5.3 Preclinical safety data
5.3 Preclinical safety dataNon-clinical data reveal no special hazard for humans based on conventional studies of repeated-dose toxicity, genotoxicity, and local tolerance. Sufficient data is not available for conclusions regarding toxicity to reproduction and development.
6 PHARMACEUTICAL PARTICULARS
6.1 List of excipients
Microcrystalline cellulose
Croscarmellose sodium
Colloidal anhydrous silica
Magnesium stearate
Mannitol (E 421)
Lactose monohydrate.
6.2 Incompatibilities
Not applicable.
6.3 Shelf life
3 years
6.4 Special precautions for storage
This medicinal product does not require any special storage conditions.

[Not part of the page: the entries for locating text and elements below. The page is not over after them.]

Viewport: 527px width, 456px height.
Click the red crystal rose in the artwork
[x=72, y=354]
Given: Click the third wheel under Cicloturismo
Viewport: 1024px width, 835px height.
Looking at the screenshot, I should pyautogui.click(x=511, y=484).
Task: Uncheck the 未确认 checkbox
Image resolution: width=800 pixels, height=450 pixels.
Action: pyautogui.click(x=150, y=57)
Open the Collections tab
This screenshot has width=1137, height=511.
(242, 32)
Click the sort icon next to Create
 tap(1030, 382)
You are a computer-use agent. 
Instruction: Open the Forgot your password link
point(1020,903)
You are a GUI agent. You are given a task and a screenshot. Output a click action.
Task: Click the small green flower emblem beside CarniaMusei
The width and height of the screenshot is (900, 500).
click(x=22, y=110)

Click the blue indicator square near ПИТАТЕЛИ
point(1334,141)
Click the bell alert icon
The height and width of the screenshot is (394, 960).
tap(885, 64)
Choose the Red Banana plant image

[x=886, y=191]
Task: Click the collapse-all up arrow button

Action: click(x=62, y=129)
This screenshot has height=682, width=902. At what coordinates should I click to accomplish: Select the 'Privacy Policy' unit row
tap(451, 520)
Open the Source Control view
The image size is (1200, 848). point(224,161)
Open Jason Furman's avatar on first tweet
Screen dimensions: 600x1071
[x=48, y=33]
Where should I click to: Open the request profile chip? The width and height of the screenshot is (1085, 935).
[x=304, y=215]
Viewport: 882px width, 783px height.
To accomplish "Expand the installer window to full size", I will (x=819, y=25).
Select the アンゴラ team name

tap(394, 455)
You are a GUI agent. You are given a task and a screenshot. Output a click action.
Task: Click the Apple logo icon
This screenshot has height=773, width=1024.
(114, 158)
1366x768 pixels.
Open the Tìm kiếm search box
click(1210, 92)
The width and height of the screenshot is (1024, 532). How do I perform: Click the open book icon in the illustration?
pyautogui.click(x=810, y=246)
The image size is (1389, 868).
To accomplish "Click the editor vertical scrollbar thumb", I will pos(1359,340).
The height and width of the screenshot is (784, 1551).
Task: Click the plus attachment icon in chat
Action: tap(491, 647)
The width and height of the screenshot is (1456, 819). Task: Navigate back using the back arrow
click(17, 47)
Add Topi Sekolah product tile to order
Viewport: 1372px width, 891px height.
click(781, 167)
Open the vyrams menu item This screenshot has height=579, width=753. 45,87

6.5 Nature and contents of container
Orientated Polyamide (OPA)/Aluminium/PVC blister with an aluminium foil in outer carton.
Pack sizes: 3 and 15 sublingual tablets
Not all pack sizes may be marketed.
6.6 Special precautions for disposal
6.6 Special precautions for disposalNo special requirements.
Any unused medicinal product or waste material should be disposed of in accordance with local requirements.